TASK STATEMENT >> Copy every line in the listing that contains "computer".
»»
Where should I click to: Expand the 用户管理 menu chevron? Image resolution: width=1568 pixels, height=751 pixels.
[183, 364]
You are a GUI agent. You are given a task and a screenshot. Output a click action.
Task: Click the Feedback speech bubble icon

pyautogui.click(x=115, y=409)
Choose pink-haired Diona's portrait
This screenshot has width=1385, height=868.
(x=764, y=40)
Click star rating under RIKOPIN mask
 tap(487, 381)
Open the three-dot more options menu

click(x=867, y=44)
««
»»
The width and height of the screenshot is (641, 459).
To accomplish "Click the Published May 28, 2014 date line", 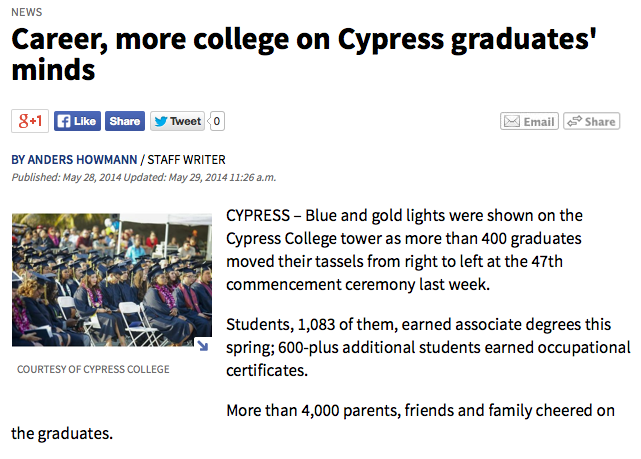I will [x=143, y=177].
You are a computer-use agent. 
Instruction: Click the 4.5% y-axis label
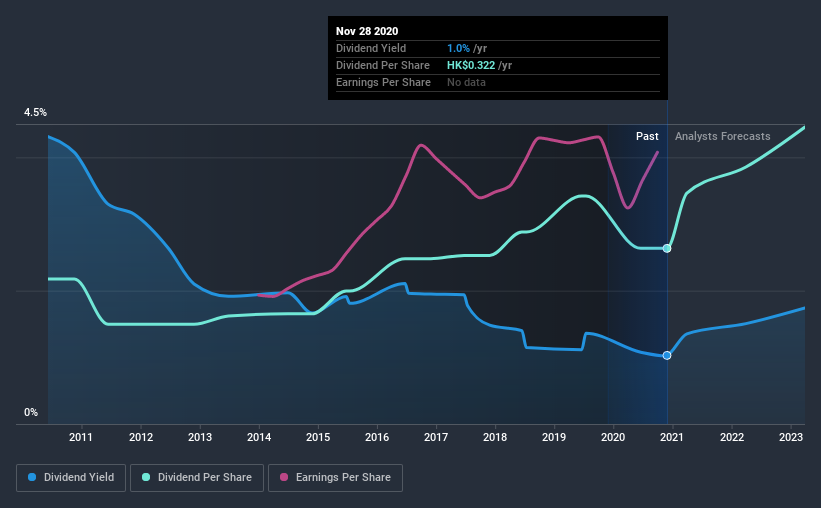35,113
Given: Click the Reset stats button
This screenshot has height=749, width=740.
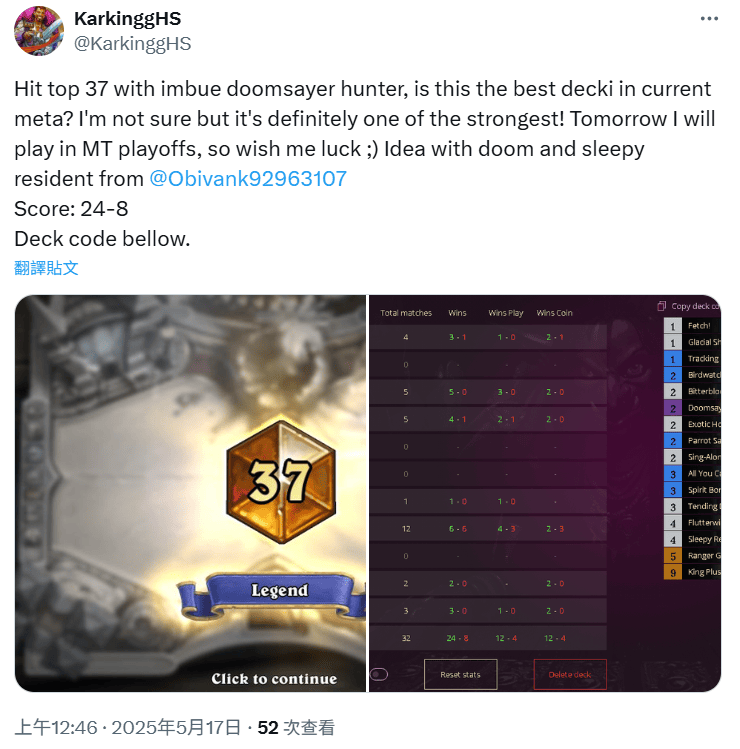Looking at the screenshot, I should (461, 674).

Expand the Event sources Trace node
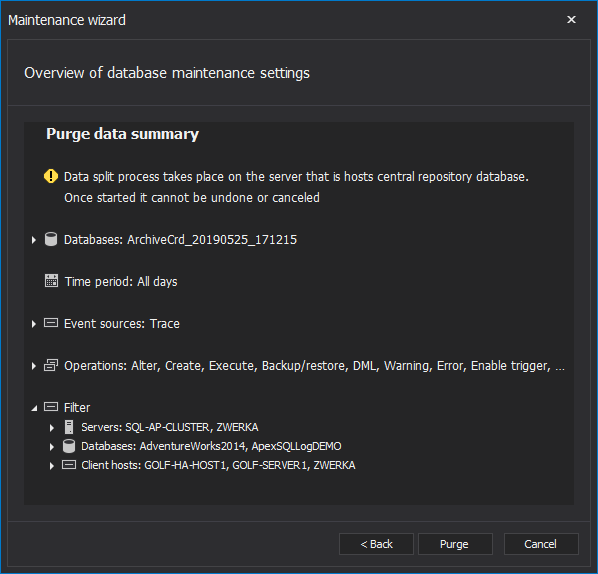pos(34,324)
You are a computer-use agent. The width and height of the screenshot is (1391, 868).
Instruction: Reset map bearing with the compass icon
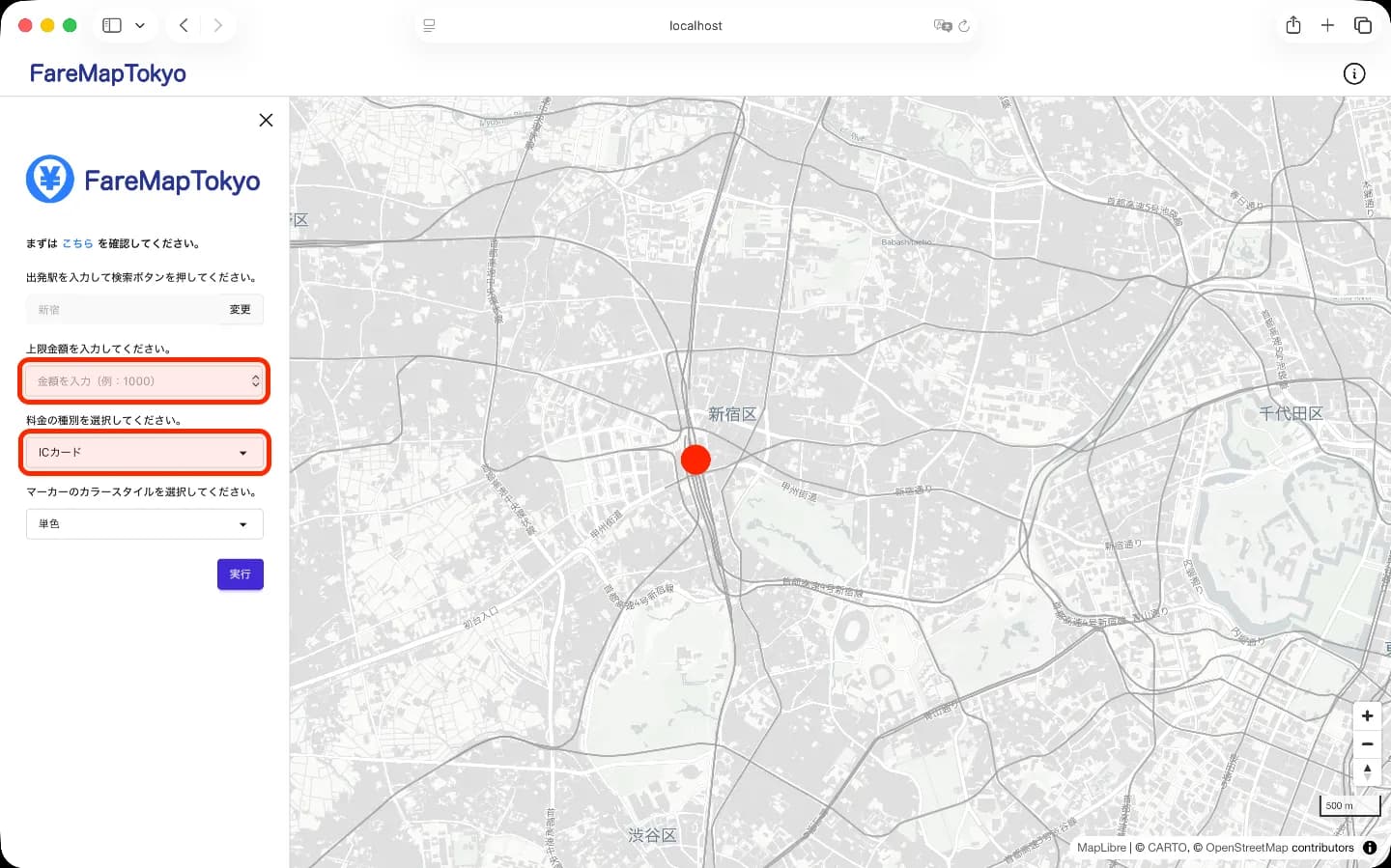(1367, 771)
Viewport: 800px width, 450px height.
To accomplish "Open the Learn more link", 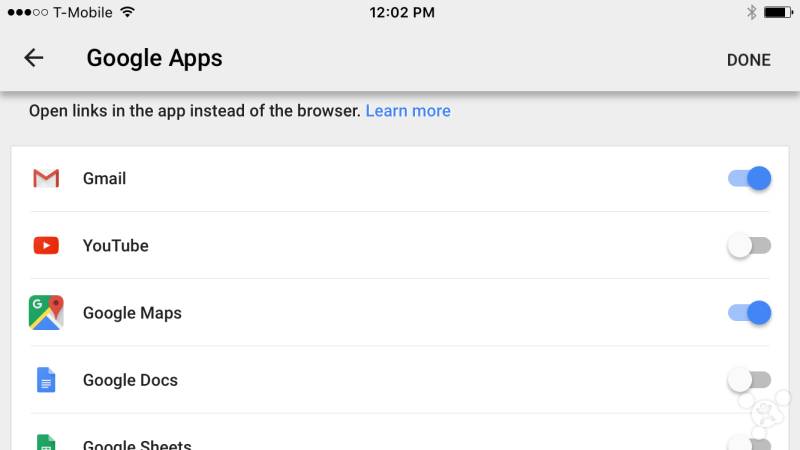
««
»»
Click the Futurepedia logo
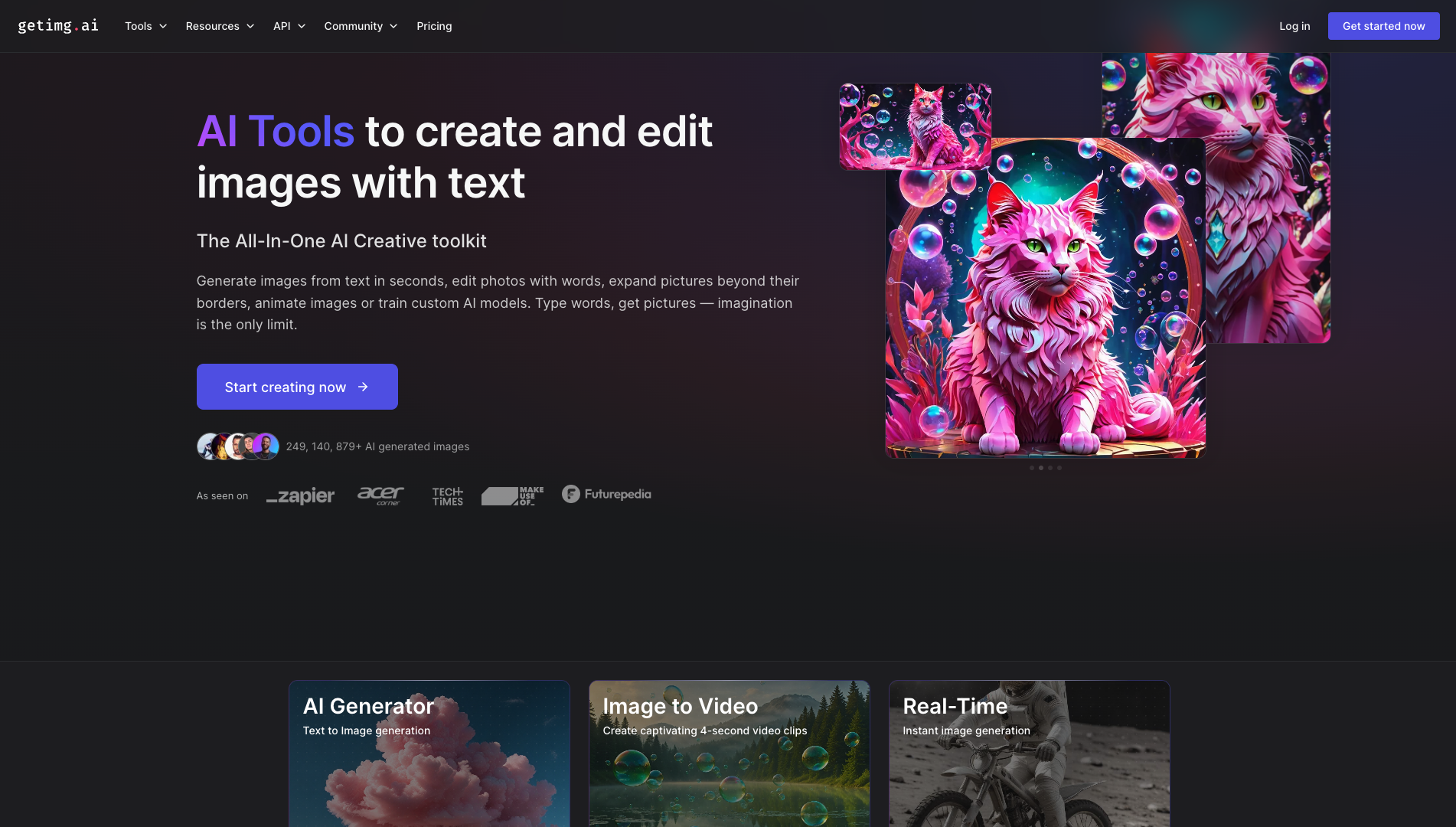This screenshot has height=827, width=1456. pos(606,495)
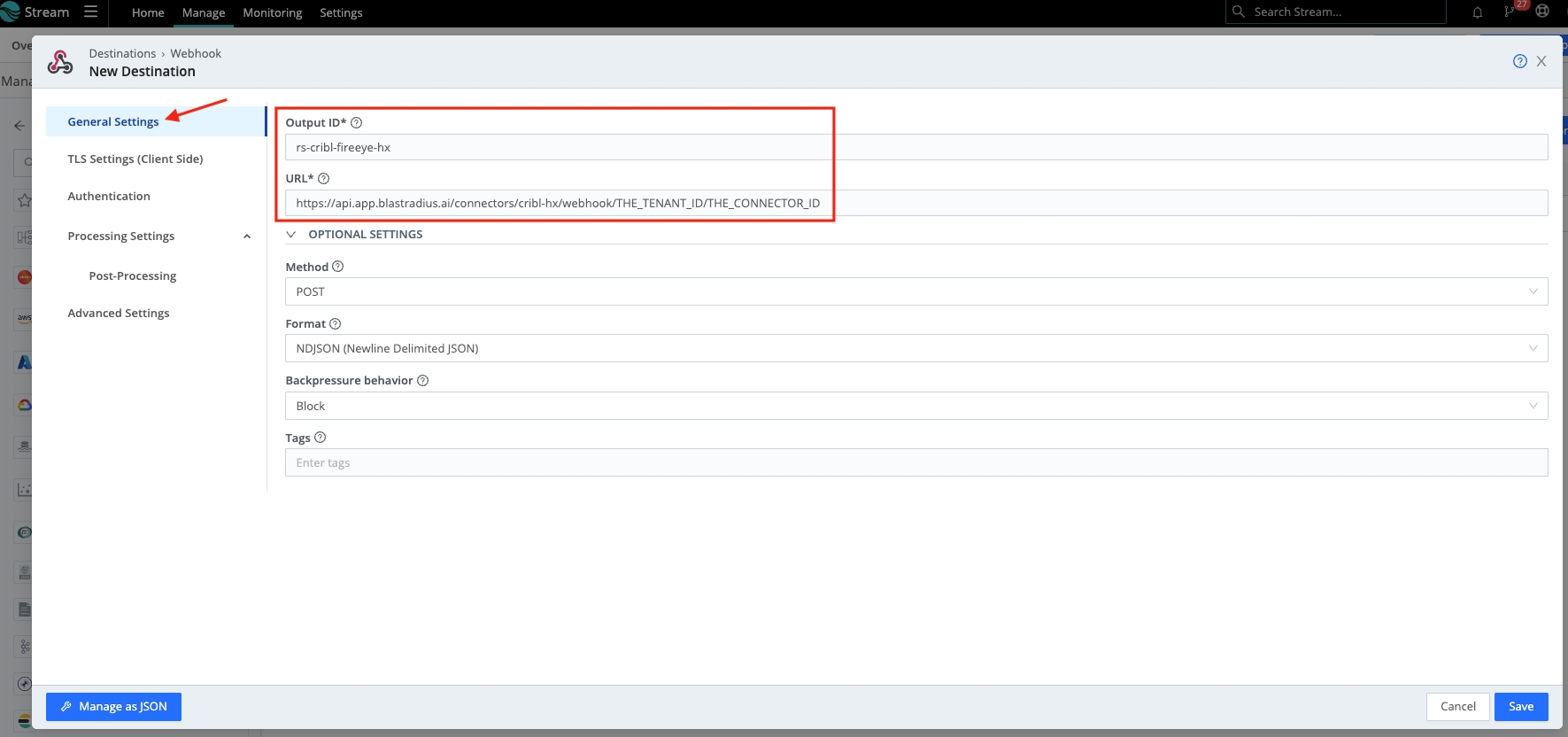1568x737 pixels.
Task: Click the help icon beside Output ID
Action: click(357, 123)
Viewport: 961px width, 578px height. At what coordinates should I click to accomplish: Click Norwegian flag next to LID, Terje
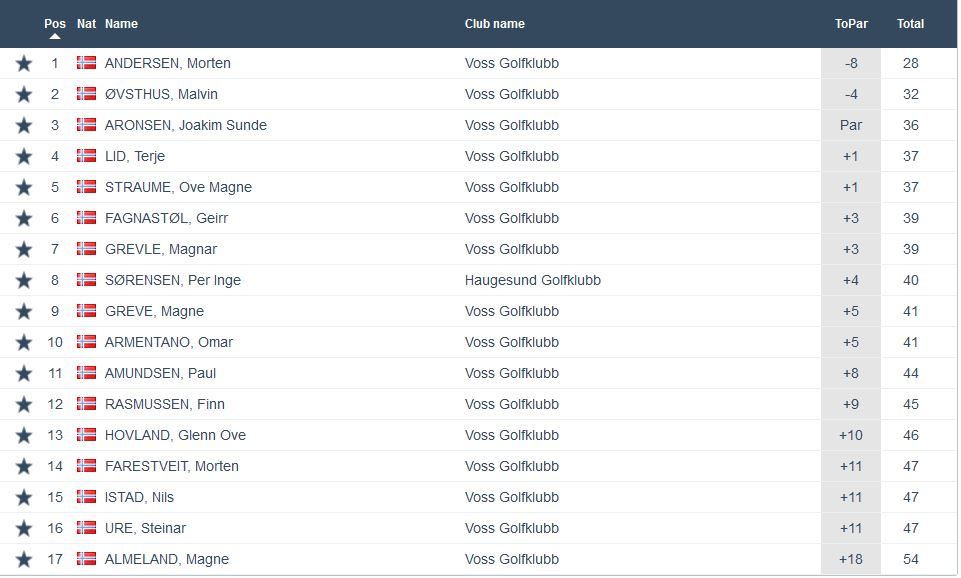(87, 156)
««
SOLUTION TO THIS EXERCISE >>
You are a computer-use agent. 
You are a computer-use agent. The width and height of the screenshot is (1391, 868).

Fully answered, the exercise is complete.